A pirâmide teria ainda uma capela, um escritório, acomodações para vários funcionários e, alinhado com o espírito vitoriano, um observatório no topo.
O custo estimado rondava as £2,500,000 e nem o fundo de investimento criado permitiu angariar o dinheiro necessário para a construção, pelo que a Grande Pirâmide de Londres nunca passou do papel.
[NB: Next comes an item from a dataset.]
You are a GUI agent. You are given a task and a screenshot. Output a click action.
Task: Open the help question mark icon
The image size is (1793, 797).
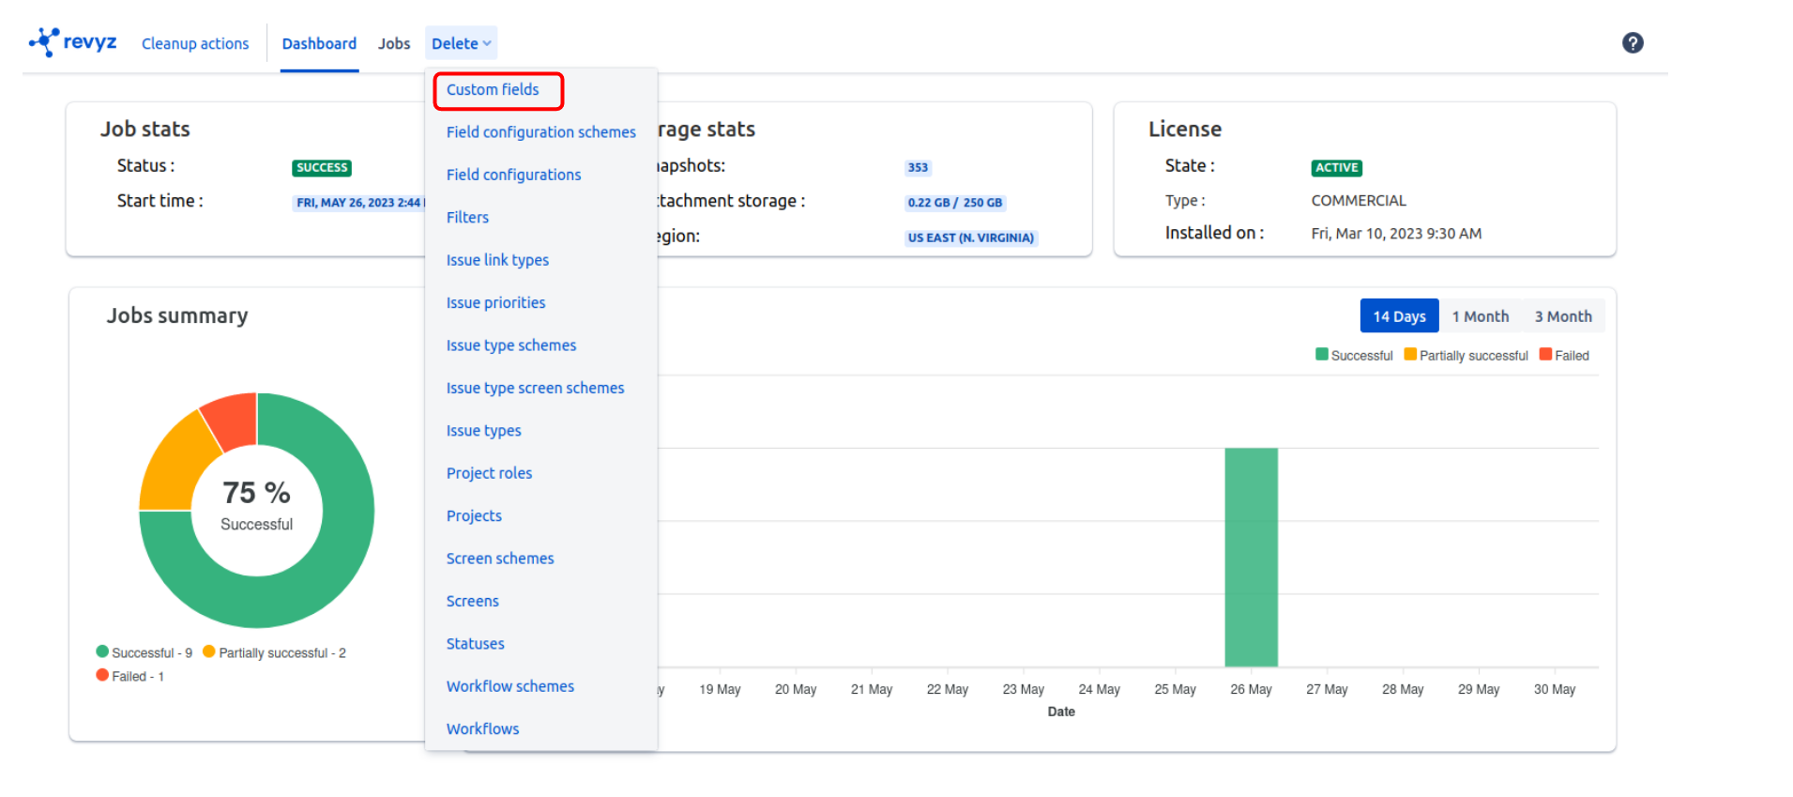(1632, 43)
Se tivesse sido construída seria um mausoléu gigantesco e inigualável e teria tido um impacto tremendo na concepção e desenho dos cemitérios modernos que, acredito, seriam bem diferentes do que são actualmente.



*follies
é o plural de folly (do francês folie) e em arquitectura, apartir dos século XVIII e XIX, significa um edifício de custo de construção e manutenção elevado, normalmente não funcional, construido especialmente por questões estéticas.
Um dos mais conhecidos é, talvez, Fonthill Abbey, do escritor britânico William Beckford, autor de Vathek.

7.12.11

Fim dos Beijos em Oscar Wilde

Há rituais quase obrigatórios, quando se fazem visitas a determinados sítios.
Acontece em cidades, países, museus - ao visitar Lisboa tem de se comer um Pastel de Belém, ao ir ao Porto e tem de se parar no Café Majestic, em Londres é preciso ver o Big Ben -, mas também acontece com cemitérios.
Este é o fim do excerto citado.